Entertainment behind the scenes
Joaquin Phoenix says “I’m Still Here”
But is he all there? Really all there.
He quit a golden Hollywood career because he was bored. He thought movies weren’t interesting anymore. He didn’t have anything else to learn. And today, Joaquin Phoenix has re-emerged in the trailer of a new “documentary” called “I’m Still Here” that is directed by his brother-in-law Casey Affleck. The documentary tells about Phoenix’s supposed attempts at a transition to a career in hip hop. We wrote about it here and here. Surely, we think, it’s more mockumentary, something on the order of “This is Spinal Tap” that sends up the entertainment industry. Tellingly, it was “written and produced” by both Affleck and Phoenix. Then again, who are we to say he’s lying just because what he has done seems so odd. One never really knows, and “odd” is rather normal in Hollywood. You can watch the trailer — and judge it — for yourself below.
In interviews, despite a bizarre, mumbling shaggy-haired appearance on David Letterman that baffled many, Joaquin Phoenix coherently insisted to all in promoting his last film in 2008, “Two Lovers,” that he was indeed quitting acting (he still has no more movies announced). And yes, absolutely and convincingly, he said he was pursuing a career in hip hop. And yes, there was Affleck right on hand to tape all media interviews with Phoenix. (Note: we politely said “no” to being taped for a possible spoof, much to Affleck’s annoyance.)

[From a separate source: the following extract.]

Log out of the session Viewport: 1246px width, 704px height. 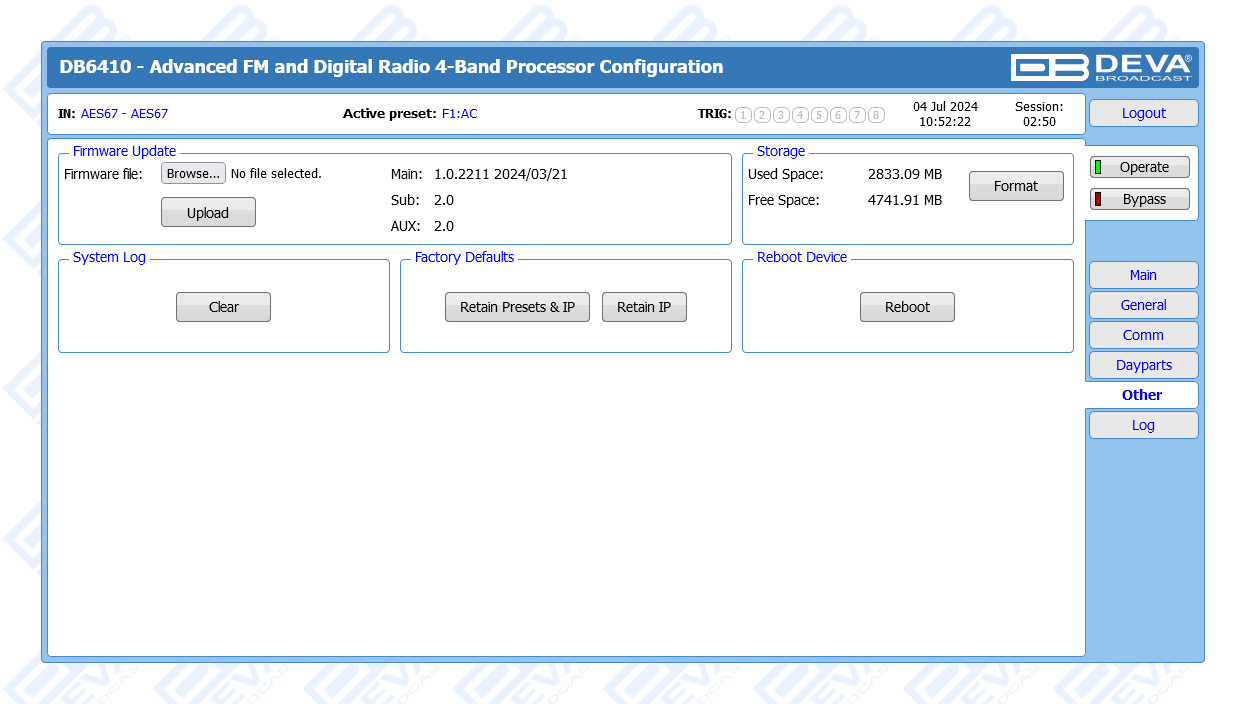coord(1143,113)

The slick new trailer for “I’m Still Here”, which seems to suggest the movie is no slouch in the usually low-budget “doc” arena, shows Phoenix the actor going from Hollywood photo shoots, red carpets, limos and jets to a pot-bellied (no 50 cent abs for him) singer backstage and hip hop wannabe onstage. The trailer is accompanied by a dramatic score and voiceover that compares him to “a mountain top water drop” who doesn’t “belong to this valley, this river”.
It gets funnier — or darker, depending on your point-of-view. Affleck is now facing claims of sexual harassment from two women, one from the cinematographer and one from a producer who worked on the film.
If a full-fledged “Spinal Tap”-like spoof is in the cards, it’s been a worthy performance by all, from some of America’s top actors — Affleck and Phoenix — right down to the distributor, Magnolia Pictures, whose spokesman told us “it is not a mockumentary by any means.” The company called it “a portrait of an artist at a crossroads.” Soon all will be revealed. It is showing at the Venice film festival and opens in the United States on September 10.